== Supplied text ==
━━━━━━
Emergency Preparedness, Resilience and Response

The NHS needs to plan for, and respond to, a wide range of incidents and emergencies that could affect health or patient care.

These could be anything from extreme weather conditions to an outbreak of an infectious disease or a major transport accident. The Civil Contingencies Act (2004) requires NHS organisations, and providers of NHS-funded care, to show that they can deal with such incidents while maintaining services.

This programme of work is referred to in the health community as emergency preparedness, resilience and response (EPRR). New arrangements for local health EPRR form some of the changes the Health and Social Care Act 2012 is making to the health system in England.

Stockport’s Emergency Preparedness

Stockport CCG has achieved substantial compliance with the EPRR standards, as have commissioned NHS providers. The Stockport Health Economy Resilience Group (HERG) had oversight of the self-assessment process and subsequent submission to the Greater Manchester Local Health Resilience Partnership (GMLHRP).

Greater Manchester as an economy achieved substantial compliance with the EPRR standards.

The full report to GM LHRP on EPRR Annual Assurance Process for 2018-19 can be viewed here:

The 2018-19 EPRR Core Standards- Stockport Health Economy Compliance document, which can be viewed here:

Anita Rolfe, Executive Nurse, is the Stockport CCG’s lead officer for EPRR.
━━━━━━
== Record extracts ==
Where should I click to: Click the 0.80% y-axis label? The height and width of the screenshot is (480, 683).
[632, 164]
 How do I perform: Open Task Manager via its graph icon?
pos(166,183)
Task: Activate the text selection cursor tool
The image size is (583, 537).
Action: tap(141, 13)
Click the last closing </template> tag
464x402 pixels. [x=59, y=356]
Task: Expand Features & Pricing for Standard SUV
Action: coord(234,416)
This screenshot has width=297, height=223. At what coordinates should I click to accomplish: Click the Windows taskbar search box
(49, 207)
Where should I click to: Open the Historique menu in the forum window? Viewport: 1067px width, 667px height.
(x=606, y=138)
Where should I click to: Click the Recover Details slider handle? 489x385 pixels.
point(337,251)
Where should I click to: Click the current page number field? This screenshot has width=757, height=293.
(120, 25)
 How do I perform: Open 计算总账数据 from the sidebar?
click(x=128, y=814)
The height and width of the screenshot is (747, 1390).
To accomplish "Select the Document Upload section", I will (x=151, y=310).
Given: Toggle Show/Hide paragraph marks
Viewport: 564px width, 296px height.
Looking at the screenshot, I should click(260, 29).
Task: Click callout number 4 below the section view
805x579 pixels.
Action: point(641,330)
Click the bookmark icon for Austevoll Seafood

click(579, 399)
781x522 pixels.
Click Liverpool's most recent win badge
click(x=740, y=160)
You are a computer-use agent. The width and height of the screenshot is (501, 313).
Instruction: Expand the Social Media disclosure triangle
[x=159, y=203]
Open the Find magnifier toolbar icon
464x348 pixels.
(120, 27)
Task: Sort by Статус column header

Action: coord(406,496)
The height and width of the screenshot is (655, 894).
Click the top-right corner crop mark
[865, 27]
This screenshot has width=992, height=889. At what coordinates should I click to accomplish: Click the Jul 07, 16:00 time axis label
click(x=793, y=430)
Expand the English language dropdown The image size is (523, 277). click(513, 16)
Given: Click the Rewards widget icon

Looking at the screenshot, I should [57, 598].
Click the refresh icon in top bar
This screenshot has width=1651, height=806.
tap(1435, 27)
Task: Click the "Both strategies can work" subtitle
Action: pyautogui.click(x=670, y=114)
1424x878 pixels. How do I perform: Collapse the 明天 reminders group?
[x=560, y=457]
━━━━━━
== Exercises to complete ==
(1) According to the emergency preparedness text, who is Stockport CCG's lead officer for EPRR?
(2) List every kind of incident or emergency that the emergency preparedness text gives as an example.
(3) Reproduce the emergency preparedness text between "Greater Manchester as" and "officer for EPRR.", inclusive.

== Response list ==
(1) Anita Rolfe, Executive Nurse.

(2)
- Extreme weather conditions
- An outbreak of an infectious disease
- A major transport accident

(3)
Greater Manchester as an economy achieved substantial compliance with the EPRR standards.

The full report to GM LHRP on EPRR Annual Assurance Process for 2018-19 can be viewed here:

The 2018-19 EPRR Core Standards- Stockport Health Economy Compliance document, which can be viewed here:

Anita Rolfe, Executive Nurse, is the Stockport CCG’s lead officer for EPRR.